= Your instructions =
Copy exactly the lines from the beginning of the data down to and including the line holding "I’d like to receive updates on: (86, 2313)", without any pictures.

** Provided information follows **

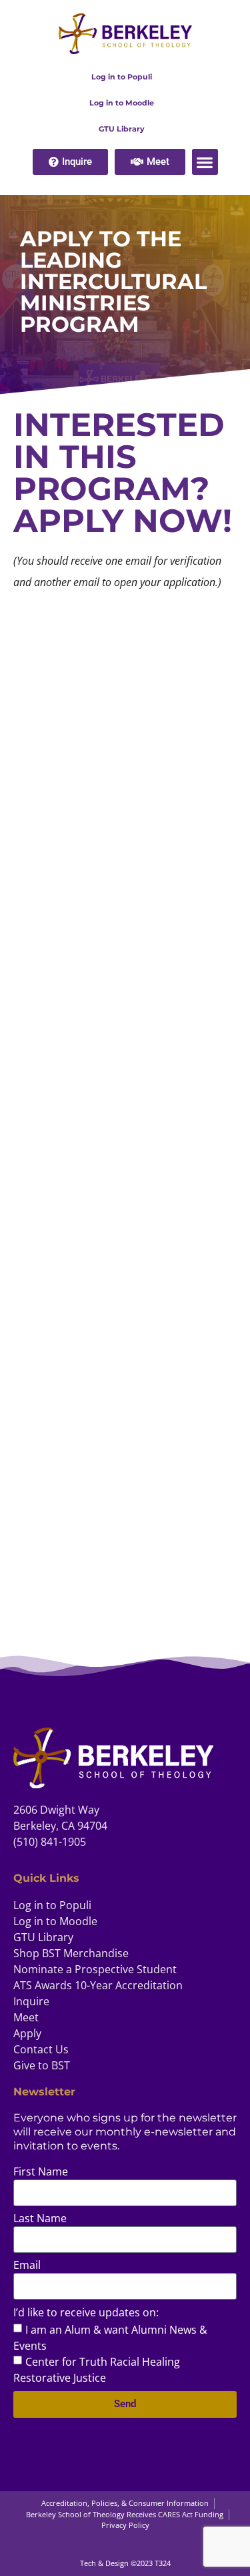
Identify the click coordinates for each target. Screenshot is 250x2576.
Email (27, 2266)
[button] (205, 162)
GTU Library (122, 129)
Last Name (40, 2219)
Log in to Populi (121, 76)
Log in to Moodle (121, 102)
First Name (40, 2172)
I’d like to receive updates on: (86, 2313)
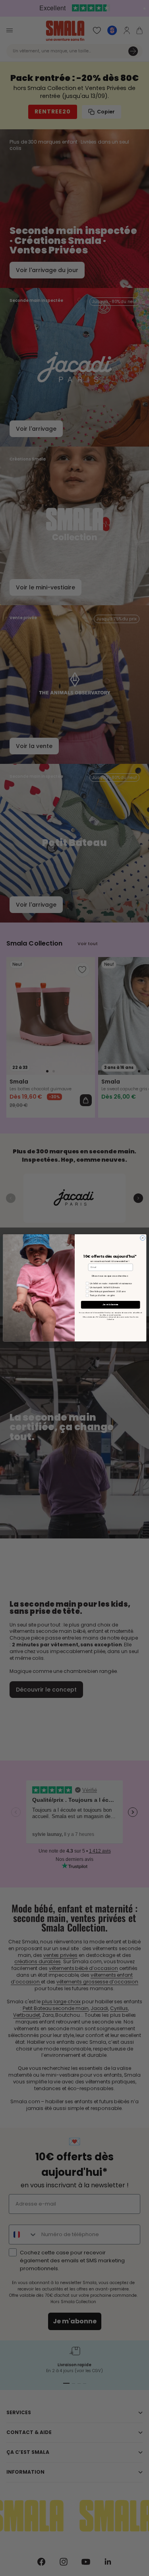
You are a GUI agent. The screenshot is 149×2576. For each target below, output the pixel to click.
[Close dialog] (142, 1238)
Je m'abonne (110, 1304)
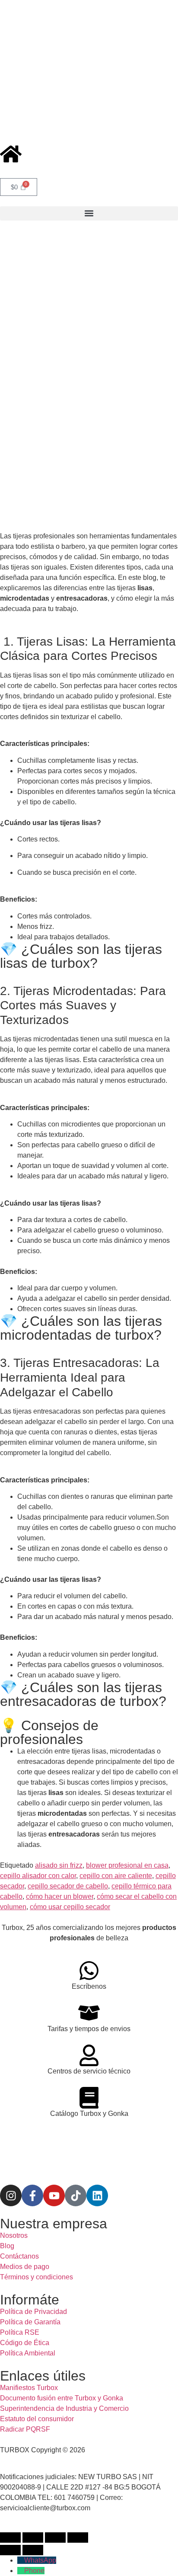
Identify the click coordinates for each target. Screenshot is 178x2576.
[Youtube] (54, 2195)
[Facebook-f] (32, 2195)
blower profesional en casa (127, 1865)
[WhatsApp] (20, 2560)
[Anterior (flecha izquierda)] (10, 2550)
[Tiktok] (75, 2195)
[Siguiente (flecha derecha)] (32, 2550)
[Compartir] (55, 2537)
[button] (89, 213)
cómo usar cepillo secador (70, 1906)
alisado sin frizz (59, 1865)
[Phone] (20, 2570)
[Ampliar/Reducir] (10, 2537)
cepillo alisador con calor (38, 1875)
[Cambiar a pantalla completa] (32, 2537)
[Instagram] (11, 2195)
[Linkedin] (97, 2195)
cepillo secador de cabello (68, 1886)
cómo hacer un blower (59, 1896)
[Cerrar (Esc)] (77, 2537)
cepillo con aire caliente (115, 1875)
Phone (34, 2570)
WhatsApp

** End of Provided information **

= Problem solution =
Identify the click coordinates for each target. Screenshot is 250x2576.
Email (27, 2266)
[button] (205, 162)
GTU Library (122, 129)
Last Name (40, 2219)
Log in to Populi (121, 76)
Log in to Moodle (121, 102)
First Name (40, 2172)
I’d like to receive updates on: (86, 2313)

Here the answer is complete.